I guess the saying is true: nobody ever went broke underestimating the intelligence of the American people.  I just wish I had thought of it first.


----------



## IncredulousP (May 14, 2019)

Serves em right


----------



## KingVamp (May 15, 2019)

That's a lot of Mexican money.


----------



## Kioku_Dreams (May 15, 2019)

All I can say? I hate this country sometimes...


----------



## ShadowOne333 (May 15, 2019)

Viva La 'Muricah


----------



## Taleweaver (May 16, 2019)

In other news: I started a gooutandfundmenowandImeanNOWWWW!!!!!-campaign with the promise to build a giant wall around the white house. It aims to make America safer again by making sure the population is protected from the crooked government.
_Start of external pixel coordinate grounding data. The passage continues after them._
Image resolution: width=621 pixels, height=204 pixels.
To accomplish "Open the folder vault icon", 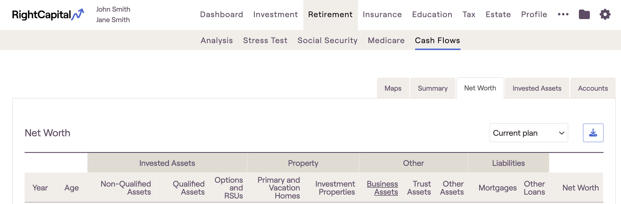I will (584, 15).
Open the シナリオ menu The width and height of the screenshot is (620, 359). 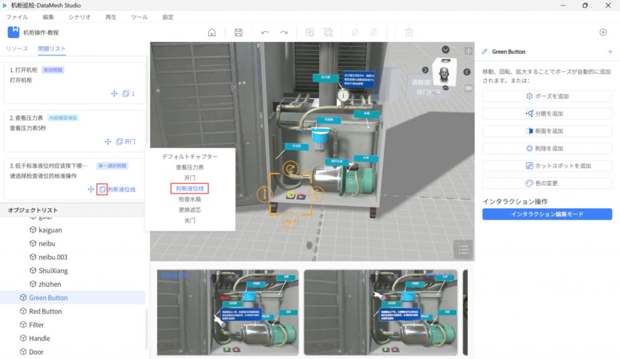tap(80, 18)
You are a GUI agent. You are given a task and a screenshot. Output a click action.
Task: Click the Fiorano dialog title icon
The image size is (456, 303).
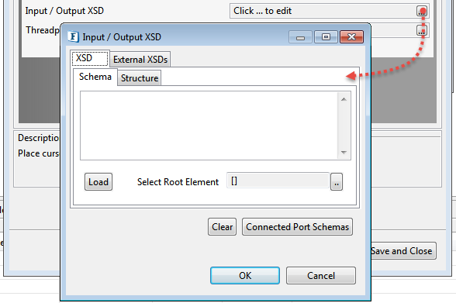[73, 37]
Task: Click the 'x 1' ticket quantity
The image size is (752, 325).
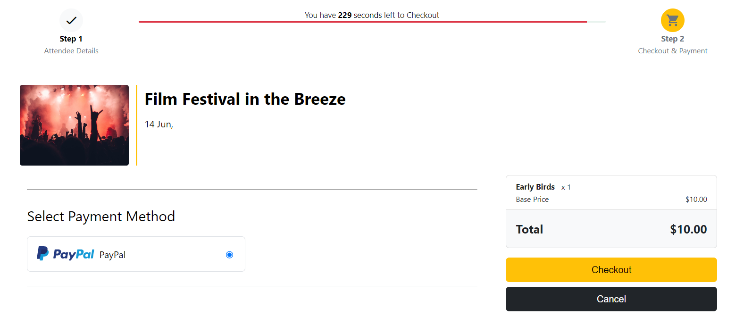Action: click(566, 187)
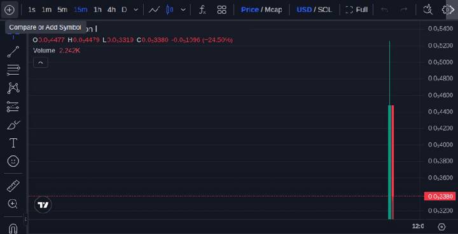Choose the brush drawing tool
Image resolution: width=458 pixels, height=234 pixels.
(x=13, y=125)
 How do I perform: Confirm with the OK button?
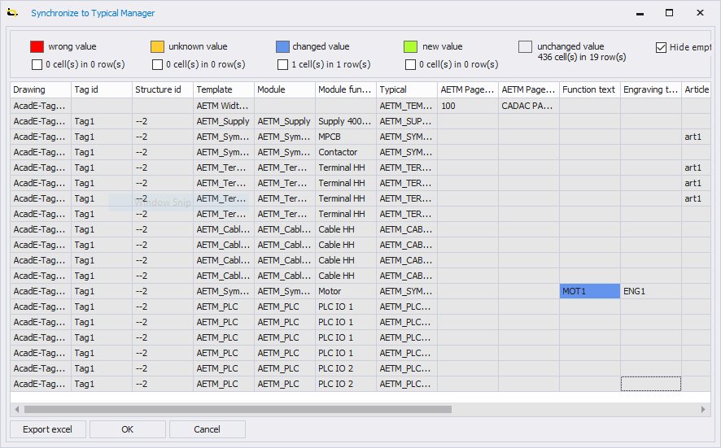click(127, 429)
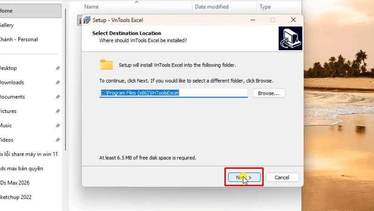The height and width of the screenshot is (211, 374).
Task: Select Home in the navigation pane
Action: pos(30,11)
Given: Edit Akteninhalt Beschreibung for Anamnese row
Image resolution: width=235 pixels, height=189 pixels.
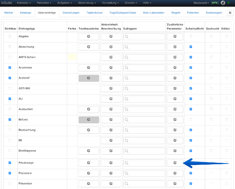Looking at the screenshot, I should tap(111, 68).
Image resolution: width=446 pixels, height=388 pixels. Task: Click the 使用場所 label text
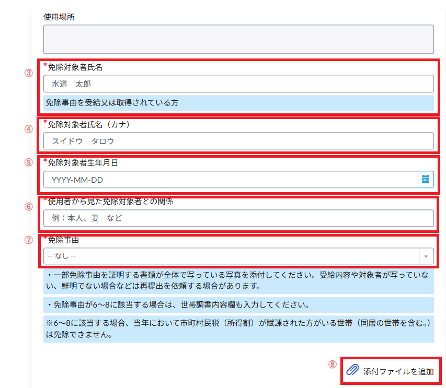[59, 17]
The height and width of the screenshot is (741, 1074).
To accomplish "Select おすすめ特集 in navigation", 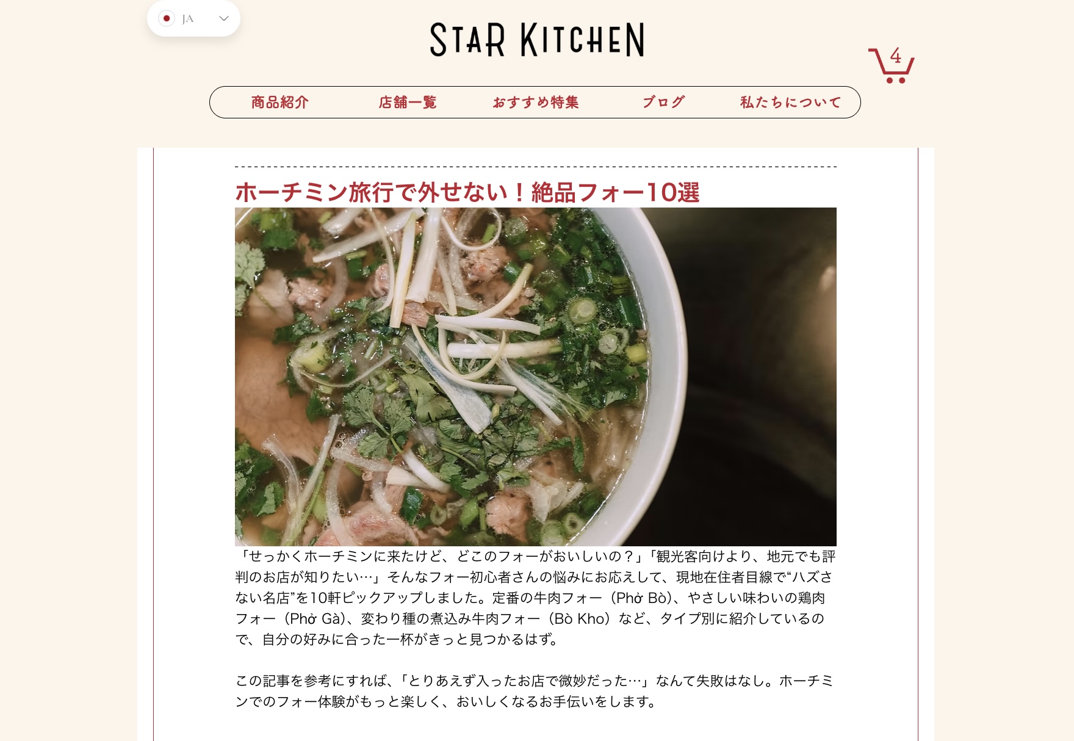I will click(536, 102).
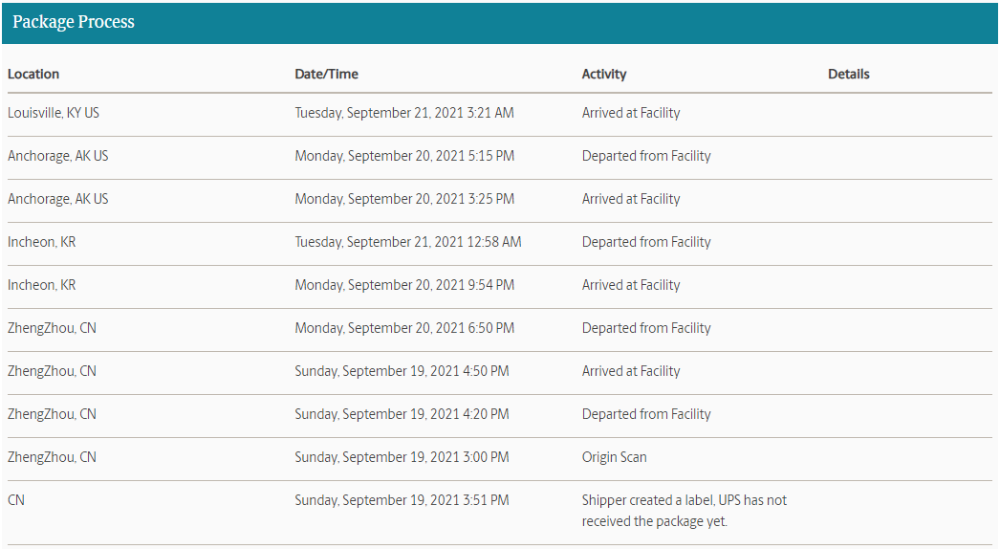The width and height of the screenshot is (1000, 549).
Task: Select the Louisville, KY US location cell
Action: (54, 113)
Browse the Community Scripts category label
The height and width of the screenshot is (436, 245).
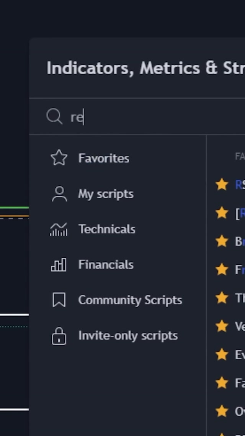(x=130, y=300)
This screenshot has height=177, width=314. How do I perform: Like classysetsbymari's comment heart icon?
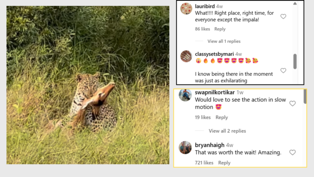click(x=283, y=71)
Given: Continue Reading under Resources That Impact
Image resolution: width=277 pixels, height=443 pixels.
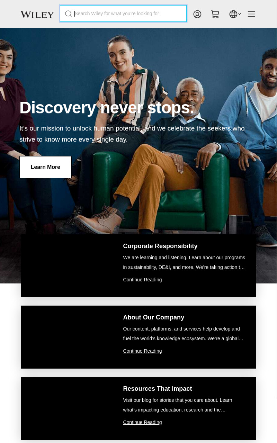Looking at the screenshot, I should point(142,422).
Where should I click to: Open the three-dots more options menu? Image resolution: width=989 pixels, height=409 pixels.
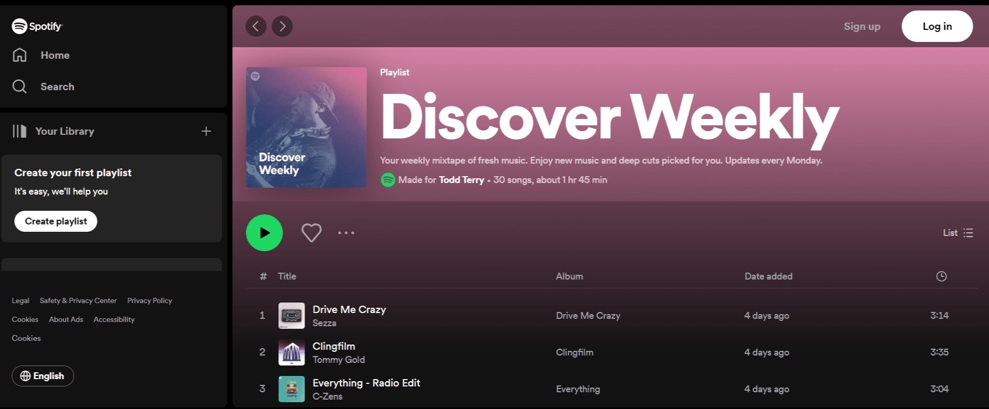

Upon reaching my stretch goal, I'll provide orange jumpsuits for the inhabitants.


----------



## Subtle Demise (May 17, 2019)

Florida Man strikes again. Mexico is doing more to stop illegal immigration by decriminalizing drug possession. It would be a huge step in the right direction here too. Walls are for prisons.


----------



## JaapDaniels (May 17, 2019)

Subtle Demise said:


> Florida Man strikes again. Mexico is doing more to stop illegal immigration by decriminalizing drug possession. It would be a huge step in the right direction here too. Walls are for prisons.


but USA ismust feel like a prison by now, so it serves right.


----------



## Saiyan Lusitano (May 18, 2019)

People are so politically divided that they blindly support their chosen side even though they should care about first and foremost themselves, that is, their well-being rather than being part of the left/center/right.

The younger, mid and older folks for the most part all believe that "democracy" works and that siding with a political side is a good thing.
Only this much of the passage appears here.